Ulice handlowe w dużych miastach Europy przeżywają kryzys, który objawia się odpływem luksusowych sklepów na rzecz popularnych marek i tanich usług. O sprawie pisze Rzeczpospolita, cytując brytyjskiego Guradiana, który z kolei powołuje się na badania firmy Experian. Wg nich w ostatniej dekadzie o 173 proc. na ulicach handlowych wzrosła liczba salonów tatuażu, a restauracji o 50-75 proc. Odbywa się to kosztem sklepów. Trend widoczny jest m.in. w Wielkiej Brytanii i we Francji.
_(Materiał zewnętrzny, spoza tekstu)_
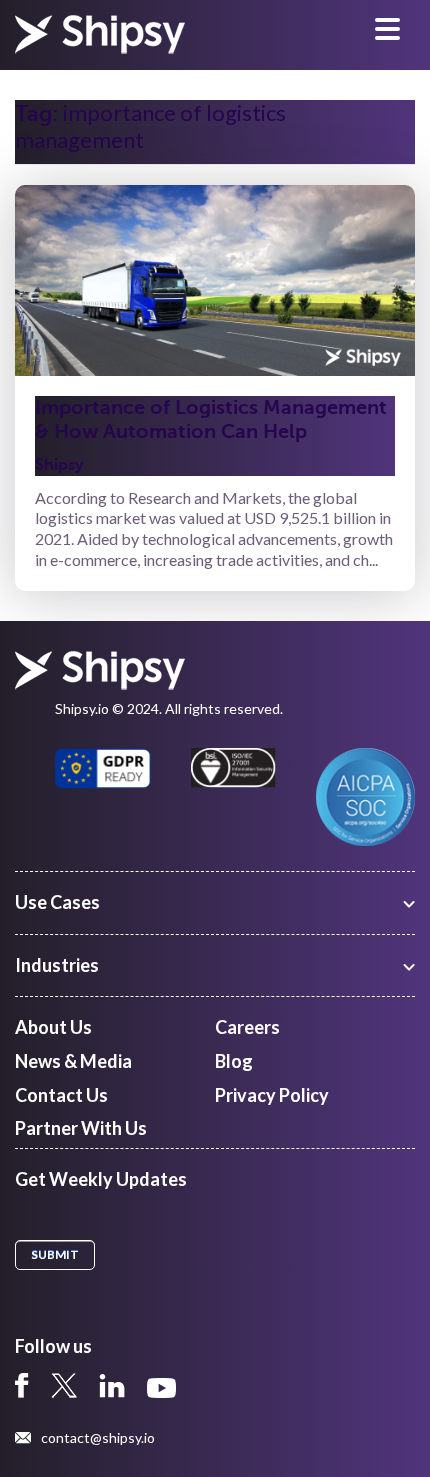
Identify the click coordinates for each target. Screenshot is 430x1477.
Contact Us (61, 1095)
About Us (53, 1027)
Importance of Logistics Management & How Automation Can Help (211, 419)
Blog (234, 1061)
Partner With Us (81, 1128)
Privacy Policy (272, 1095)
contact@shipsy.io (98, 1438)
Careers (247, 1027)
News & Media (73, 1061)
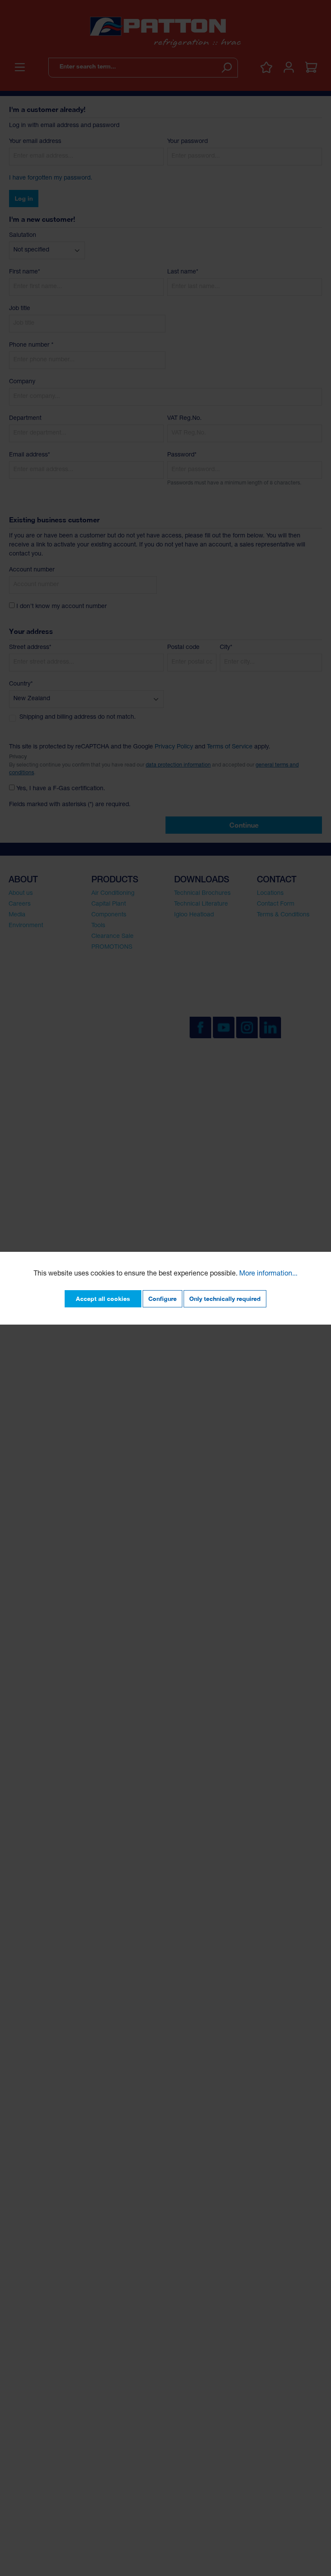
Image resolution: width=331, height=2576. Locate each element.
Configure (162, 1298)
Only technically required (225, 1298)
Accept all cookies (103, 1298)
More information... (268, 1274)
Jeśli chodzi o polskie ulice handlowe – najdroższą z nich wg raportu Cushman and Wakefield jest Nowy Świat w Warszawie, gdzie czynsz wynosi około 996 euro rocznie. Jednak jest to dopiero 45 ulica na świecie. W regionie Nowy Świat wyprzedził m.in. ulice z Bukaresztu, czy Sofii, ale przegrał choćby z czeską Pragą.
Najdroższą ulicą handlową na świecie uznano Causeway Bay w Hongkongu, która wyprzedziła Piątą Aleję z Nowego Jorku. W Europie dominują Pola Elizejskie z Paryża.